SET TASK: Pull out, word for word, the lines of the listing that start with the line containing "Collapse the Code journal AC group" and run through the line containing "Run the plain".

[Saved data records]
━━━━━━━━━━
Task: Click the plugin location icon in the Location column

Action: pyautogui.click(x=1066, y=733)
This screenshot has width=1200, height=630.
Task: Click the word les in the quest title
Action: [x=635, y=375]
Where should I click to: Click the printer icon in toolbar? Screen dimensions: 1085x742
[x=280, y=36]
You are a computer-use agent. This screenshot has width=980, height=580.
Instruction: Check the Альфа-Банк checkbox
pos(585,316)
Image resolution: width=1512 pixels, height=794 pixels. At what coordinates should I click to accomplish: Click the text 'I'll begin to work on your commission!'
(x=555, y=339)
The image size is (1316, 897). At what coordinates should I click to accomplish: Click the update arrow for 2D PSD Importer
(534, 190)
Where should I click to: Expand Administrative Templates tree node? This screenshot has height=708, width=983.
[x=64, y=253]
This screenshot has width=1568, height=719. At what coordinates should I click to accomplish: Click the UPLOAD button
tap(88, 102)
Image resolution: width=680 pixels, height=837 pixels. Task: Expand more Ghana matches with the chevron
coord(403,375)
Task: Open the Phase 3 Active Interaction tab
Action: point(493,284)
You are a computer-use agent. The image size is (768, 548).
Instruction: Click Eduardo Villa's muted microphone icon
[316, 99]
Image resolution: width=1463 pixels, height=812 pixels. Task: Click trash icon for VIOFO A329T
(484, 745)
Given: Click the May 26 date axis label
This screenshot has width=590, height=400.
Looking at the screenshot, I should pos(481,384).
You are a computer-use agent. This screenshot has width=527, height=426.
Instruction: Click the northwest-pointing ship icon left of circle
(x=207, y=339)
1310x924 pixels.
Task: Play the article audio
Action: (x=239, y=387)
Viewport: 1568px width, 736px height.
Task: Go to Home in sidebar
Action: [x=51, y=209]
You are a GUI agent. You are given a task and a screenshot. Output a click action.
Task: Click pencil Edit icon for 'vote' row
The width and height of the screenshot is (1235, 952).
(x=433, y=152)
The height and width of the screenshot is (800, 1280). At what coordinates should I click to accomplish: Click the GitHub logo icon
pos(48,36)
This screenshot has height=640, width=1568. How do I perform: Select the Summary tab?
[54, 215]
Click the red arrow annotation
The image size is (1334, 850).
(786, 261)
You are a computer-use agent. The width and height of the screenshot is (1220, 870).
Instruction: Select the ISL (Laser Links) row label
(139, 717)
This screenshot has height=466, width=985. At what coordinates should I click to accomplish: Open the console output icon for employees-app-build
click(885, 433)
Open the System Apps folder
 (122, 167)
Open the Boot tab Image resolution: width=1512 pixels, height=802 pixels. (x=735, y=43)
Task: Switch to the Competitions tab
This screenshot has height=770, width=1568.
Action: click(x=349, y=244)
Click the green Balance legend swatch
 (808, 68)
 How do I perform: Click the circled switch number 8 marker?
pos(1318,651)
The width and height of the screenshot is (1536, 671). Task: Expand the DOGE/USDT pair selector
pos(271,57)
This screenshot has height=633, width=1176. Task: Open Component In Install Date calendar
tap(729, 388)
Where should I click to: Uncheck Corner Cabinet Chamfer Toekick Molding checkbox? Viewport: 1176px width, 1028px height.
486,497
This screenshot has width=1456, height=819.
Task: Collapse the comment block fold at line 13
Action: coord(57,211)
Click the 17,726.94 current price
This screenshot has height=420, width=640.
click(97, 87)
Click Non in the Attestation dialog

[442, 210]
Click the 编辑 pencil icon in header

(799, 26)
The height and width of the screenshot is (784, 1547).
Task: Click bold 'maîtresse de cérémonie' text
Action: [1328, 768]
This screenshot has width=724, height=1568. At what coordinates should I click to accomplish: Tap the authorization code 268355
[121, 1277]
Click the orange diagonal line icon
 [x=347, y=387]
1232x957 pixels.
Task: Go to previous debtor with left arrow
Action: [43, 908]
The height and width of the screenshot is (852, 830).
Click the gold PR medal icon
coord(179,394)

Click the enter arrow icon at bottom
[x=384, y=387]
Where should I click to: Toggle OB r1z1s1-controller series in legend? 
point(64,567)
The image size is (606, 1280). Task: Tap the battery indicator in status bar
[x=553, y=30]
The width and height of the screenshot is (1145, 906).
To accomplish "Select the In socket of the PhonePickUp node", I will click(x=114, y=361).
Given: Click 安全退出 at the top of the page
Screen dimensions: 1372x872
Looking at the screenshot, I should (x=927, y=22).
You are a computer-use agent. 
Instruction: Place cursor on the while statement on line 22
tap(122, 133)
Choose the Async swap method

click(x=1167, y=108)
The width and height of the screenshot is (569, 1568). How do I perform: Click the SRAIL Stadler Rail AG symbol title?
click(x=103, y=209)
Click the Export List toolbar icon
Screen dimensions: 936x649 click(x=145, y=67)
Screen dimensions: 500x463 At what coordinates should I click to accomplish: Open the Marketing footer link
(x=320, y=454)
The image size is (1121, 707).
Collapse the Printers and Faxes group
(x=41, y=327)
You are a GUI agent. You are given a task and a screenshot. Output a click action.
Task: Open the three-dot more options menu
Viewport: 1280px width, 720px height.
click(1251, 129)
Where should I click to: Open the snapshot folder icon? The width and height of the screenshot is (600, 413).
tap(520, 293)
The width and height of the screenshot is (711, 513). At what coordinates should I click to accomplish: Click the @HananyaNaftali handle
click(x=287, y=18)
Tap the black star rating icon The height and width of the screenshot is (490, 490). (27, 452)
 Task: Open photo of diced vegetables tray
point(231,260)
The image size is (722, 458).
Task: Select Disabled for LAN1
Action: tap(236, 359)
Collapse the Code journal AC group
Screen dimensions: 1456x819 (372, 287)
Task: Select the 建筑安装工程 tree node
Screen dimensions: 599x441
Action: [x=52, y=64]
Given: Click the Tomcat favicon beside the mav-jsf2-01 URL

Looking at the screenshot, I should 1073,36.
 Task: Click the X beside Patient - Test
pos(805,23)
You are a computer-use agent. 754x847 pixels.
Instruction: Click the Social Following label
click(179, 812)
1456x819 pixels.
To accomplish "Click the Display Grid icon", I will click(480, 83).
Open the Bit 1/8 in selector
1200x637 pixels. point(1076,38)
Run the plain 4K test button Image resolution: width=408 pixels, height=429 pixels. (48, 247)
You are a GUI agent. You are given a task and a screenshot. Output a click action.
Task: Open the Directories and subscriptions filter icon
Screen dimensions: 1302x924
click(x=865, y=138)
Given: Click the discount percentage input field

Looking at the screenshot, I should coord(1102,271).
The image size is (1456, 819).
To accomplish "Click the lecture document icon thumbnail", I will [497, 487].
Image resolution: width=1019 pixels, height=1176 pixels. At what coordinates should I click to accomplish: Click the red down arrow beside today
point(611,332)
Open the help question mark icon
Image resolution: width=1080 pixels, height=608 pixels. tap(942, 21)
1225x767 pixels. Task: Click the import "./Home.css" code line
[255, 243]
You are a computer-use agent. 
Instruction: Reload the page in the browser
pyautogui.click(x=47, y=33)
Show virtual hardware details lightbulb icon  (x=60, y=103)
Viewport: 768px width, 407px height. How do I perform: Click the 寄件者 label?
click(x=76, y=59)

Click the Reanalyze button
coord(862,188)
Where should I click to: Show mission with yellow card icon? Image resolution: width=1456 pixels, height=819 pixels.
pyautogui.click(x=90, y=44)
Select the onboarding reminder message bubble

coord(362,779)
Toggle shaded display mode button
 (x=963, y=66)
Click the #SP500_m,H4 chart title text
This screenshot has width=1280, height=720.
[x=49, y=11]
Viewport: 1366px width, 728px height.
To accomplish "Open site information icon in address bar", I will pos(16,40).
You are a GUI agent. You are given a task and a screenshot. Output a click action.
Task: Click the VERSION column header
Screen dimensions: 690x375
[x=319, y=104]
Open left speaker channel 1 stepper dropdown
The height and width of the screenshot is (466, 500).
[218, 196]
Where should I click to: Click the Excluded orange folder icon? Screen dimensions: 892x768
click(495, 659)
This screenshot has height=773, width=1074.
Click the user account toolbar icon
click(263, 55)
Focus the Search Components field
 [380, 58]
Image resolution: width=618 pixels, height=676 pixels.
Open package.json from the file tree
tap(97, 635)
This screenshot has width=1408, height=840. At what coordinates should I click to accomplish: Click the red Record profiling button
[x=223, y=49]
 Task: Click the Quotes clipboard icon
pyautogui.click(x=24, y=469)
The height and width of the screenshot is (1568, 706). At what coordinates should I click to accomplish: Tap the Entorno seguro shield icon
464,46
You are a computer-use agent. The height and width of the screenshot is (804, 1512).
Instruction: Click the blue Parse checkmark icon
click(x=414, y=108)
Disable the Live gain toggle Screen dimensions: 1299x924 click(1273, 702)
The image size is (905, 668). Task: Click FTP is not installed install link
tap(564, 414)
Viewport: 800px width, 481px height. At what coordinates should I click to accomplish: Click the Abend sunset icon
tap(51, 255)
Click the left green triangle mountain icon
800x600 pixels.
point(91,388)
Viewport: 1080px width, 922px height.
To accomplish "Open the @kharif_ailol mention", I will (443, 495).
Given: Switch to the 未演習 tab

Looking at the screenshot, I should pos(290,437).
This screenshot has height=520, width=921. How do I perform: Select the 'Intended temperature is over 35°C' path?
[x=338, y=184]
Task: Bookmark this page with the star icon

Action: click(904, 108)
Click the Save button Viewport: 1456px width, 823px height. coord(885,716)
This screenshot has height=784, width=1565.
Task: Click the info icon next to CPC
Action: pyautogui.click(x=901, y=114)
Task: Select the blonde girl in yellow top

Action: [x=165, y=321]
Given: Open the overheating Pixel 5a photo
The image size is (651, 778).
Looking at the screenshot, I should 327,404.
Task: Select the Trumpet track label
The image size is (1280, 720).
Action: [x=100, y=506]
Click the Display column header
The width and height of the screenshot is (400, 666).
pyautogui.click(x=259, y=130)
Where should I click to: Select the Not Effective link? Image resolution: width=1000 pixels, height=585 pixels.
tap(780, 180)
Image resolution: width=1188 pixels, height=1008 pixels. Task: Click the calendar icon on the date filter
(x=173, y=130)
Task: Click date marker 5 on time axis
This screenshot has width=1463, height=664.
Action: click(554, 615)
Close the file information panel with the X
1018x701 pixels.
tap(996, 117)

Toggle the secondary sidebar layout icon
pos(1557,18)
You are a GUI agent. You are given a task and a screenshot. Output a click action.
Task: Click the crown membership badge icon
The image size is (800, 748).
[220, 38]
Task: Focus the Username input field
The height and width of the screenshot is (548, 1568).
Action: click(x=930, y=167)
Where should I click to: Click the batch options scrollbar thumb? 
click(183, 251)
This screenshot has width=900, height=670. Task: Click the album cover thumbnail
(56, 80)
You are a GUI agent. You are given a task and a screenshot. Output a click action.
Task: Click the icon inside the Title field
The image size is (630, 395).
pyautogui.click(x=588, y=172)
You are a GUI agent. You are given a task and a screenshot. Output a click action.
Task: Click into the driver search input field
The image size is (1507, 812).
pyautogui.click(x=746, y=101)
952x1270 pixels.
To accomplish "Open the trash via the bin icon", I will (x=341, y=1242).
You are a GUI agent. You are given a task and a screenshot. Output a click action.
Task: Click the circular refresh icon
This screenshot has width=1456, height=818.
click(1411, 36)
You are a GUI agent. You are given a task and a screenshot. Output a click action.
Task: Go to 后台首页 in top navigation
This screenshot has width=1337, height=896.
━━━━━━━━━━
RESPONSE TO THE TASK:
Collapse the Code journal AC group
Screen dimensions: 1456x819 (372, 287)
Task: Select the 建筑安装工程 tree node
Screen dimensions: 599x441
Action: [x=52, y=64]
Given: Click the Tomcat favicon beside the mav-jsf2-01 URL

Looking at the screenshot, I should 1073,36.
 Task: Click the X beside Patient - Test
pos(805,23)
You are a computer-use agent. 754x847 pixels.
Instruction: Click the Social Following label
click(179, 812)
1456x819 pixels.
To accomplish "Click the Display Grid icon", I will click(480, 83).
Open the Bit 1/8 in selector
1200x637 pixels. point(1076,38)
Run the plain 4K test button Image resolution: width=408 pixels, height=429 pixels. (48, 247)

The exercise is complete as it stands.